“Tell me what goes into a meal like this,” I asked, holding up the recorder.
The chef at hand lifted the entire hog by himself. His huge green arms lined with lightning-bolt tattoos. The pale pink carcass crunched against the wire rack. The room was dense with sweet smoke and crackling fires. “It’s all in meat. Can’t have some lab grown protein or something half-starved from a cage. I get these from a grower in the Interior.”
“Must be expensive.”
“Aye, but it’s worth it,” said Pitmaster Garug. “Business does well enough.”
“You’re one of the few orc-owned restaurants in the District. Do you feel a level of responsibility?”
“I guess, sometimes, Orcs aren’t known for any food culture. But we’ve always had a wide understanding of what tastes good, but mostly what can feed a lot with very little.” He scratched his jaw. “My clan, The WildHogs, came from southern Germany originally so you have a lot of basic Euro spices; garlic, bay, marjoram, onions. The crossing over gave us sugar, peppers, limes and such. From what I was told, we lived south of the Mizizppi River until the Thirties. So we learned plenty from the humans there. Then we learned a few things up here.”
Garug folded over the wire rack before sliding the beast into the smoker. “Now, it’s smoked with Cherrywood coals for about twelve hours. And yes I usually sleep here, they always ask that.”
“So would you say this is an amalgamation of orc traditions and southern barbeque?”
“I would. My mentor was human. Good Southron man, skin as black as coal, gave an orc a chance in a kitchen.” He moved to the next smoker. Garug opened up the smoker where a golden brown hog split down the middle hissed and crackled.
“Christ that look’s good.”
“Damn straight it does,” said Garug. “Now the sauce…” he reached for a mop and a bucket filled with brown-black sludge.
“What’s in the sauce?”
“Trade secret.”
I raised an eyebrow.
He lifted the bucket, offering it to me. I dipped my pinky and licked off the sauce. Immediately I felt hot burning throughout my mouth. I coughed as the peppery taste went straight up my nose.
The orc laughed, “And?”
“Habanero, Chipotle,” I sniffed. “Maple Syrup.” I coughed a few more times. “Garlic, onion puree, cumin, paprika, black pepper, clove, maybe a little bit of soy.”

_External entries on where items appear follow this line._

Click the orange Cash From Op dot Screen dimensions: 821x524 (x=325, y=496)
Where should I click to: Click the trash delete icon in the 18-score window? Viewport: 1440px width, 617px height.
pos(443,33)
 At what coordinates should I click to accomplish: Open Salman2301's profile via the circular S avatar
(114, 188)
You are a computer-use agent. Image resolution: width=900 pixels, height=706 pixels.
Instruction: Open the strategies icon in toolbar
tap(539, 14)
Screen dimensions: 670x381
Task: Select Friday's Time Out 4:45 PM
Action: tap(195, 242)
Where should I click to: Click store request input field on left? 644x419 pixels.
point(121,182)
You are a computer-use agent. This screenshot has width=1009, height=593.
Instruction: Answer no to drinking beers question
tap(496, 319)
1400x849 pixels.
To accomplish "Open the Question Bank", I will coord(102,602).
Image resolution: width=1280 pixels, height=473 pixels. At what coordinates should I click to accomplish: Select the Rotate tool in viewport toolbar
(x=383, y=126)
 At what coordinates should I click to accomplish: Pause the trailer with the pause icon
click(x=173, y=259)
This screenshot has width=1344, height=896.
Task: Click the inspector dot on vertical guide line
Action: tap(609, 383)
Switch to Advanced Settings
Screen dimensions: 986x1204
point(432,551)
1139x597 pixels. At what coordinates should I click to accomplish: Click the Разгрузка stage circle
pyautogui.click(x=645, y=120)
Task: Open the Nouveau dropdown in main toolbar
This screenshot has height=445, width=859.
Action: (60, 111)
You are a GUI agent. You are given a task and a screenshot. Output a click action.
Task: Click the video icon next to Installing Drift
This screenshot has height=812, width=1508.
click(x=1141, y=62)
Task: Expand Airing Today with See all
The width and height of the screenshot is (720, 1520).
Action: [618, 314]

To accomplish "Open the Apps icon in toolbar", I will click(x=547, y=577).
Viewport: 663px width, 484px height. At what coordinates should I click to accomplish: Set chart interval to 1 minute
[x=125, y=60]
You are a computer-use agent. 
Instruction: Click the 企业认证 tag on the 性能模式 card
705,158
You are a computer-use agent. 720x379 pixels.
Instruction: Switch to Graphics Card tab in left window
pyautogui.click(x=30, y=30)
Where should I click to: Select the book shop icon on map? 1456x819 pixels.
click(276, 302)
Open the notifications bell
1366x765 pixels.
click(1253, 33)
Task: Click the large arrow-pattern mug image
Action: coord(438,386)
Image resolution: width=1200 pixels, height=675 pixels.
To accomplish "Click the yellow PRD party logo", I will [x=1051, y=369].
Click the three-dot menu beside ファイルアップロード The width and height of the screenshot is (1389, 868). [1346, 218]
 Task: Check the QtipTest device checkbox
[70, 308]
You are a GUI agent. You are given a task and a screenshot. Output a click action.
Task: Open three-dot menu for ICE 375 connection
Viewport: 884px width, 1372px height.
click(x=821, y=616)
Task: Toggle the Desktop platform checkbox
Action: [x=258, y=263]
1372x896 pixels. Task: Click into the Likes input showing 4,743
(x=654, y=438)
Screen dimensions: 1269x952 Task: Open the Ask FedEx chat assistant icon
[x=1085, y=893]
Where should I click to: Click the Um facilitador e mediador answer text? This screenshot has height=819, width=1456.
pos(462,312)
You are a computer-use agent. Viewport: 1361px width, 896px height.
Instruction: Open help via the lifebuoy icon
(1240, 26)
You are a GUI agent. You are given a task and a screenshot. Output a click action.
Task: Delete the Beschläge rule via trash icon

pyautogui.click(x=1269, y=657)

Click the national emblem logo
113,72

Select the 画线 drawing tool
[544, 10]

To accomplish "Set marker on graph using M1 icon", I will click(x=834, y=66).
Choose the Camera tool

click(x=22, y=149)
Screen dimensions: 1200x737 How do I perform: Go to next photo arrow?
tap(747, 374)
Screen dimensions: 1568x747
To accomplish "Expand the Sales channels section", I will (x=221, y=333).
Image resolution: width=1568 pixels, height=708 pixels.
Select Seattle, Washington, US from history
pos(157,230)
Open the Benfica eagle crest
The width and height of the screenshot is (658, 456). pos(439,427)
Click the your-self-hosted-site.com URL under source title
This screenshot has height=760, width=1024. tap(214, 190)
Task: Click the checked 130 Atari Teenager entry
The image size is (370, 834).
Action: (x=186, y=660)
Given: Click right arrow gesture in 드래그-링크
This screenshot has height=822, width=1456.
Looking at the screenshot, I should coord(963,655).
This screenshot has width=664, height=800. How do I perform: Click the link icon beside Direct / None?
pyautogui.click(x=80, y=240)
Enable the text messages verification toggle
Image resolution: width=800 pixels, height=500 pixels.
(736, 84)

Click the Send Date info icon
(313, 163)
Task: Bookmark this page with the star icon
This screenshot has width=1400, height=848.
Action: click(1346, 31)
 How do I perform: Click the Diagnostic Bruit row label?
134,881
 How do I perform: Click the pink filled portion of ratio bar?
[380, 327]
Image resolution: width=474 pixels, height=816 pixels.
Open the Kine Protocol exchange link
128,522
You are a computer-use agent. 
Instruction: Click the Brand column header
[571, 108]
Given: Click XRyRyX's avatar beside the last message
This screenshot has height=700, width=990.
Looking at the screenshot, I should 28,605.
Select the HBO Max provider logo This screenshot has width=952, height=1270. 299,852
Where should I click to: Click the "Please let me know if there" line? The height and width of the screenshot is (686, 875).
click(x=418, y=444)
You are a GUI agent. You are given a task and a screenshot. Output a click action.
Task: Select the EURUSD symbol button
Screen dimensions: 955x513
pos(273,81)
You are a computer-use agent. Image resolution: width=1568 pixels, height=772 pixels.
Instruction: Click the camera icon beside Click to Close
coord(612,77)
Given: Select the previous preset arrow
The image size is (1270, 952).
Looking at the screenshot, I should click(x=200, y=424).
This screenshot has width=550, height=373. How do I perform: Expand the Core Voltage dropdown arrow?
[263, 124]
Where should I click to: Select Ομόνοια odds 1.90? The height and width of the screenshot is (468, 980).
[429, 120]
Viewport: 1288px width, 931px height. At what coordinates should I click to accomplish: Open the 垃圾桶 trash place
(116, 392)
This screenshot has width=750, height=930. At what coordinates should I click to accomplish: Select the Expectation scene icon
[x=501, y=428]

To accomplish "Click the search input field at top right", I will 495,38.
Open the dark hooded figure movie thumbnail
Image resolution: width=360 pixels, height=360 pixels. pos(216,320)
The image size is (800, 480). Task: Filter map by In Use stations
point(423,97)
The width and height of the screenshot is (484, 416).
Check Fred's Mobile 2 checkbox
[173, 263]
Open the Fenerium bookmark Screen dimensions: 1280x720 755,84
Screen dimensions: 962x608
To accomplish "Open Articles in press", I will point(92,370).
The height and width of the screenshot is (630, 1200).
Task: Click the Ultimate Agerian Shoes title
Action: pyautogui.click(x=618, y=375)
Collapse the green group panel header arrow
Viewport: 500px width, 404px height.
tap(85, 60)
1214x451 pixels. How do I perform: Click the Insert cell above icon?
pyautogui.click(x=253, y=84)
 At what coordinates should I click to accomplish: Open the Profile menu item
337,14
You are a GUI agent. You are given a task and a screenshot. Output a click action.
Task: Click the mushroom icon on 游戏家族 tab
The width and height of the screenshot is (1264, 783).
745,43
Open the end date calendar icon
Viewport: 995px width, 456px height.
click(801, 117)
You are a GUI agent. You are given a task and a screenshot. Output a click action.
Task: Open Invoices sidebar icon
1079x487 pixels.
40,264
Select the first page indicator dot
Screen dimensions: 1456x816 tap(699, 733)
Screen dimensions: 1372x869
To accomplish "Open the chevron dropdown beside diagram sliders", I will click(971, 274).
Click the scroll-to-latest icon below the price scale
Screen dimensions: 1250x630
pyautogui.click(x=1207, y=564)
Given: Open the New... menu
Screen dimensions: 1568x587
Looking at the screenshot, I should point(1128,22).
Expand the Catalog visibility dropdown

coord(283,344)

“Very good! Now don’t you dare tell them the recipe!”
“You get it all fresh?”
“Try to. Garlic and onions are easy, soy too. It’s hard to get decent spice down here.” He took the bucket and began slathering the inside ribs of the pig. Each dip hissing with flavour and delicious vapour.
“What’s your clientele like?”
“Oh, a bit of everyone. Everyone likes good food. I always got young ones with something to prove asking for the Reaper Chili sauce. Idiots burn themselves a new arsehole.” He slapped the sauce over the pig’s haunches. Pools of fat and seasoning gathered in the ribs.
“And you just serve the whole hog as is?”
“Yup!” The lid rung when he slammed it shut. He moved to the next smoker. “I’ll personally take the beast out for the big table we got on the Patio. Parties only, I ain’t wasting this on adventurers. Families, Clans and big parties get this. Otherwise we just piece it out.”
“You do good work here, sir,” I said, the deep peppery taste still tingling my tongue. “What keeps you doing this?”
The orc closed the lid. “Oh, it’s helluva lot better than Mercenary work, which most of my broodbrothers died doing. I’m still here.”
“It can’t be just safety?”
“It ain’t,” he opened up a smoker where a huge hog was blackened and crisp. The skin had caramelized like candy from the hourly layers of sauce. He gripped the hog by the haunches and set it on a tray by the door. Droplets of fat fell on the cement floor.
As he backed out of the smokehouse with the hog in hand, he grinned at me, “Orc languages generally don’t have a word for hospitality. It’s a weird concept to a war society. I love the looks on their faces when they see me with this.”
He vanished into the dining room. By the door, a smaller orc flipped ribs, steaks and poultry on a charcoal grill. The smell of the room made my mouth water.
I shut off the recorder. I had all I’d need for this week’s piece. I asked if I could have a taste. The orc grinned and sliced me off a chunk.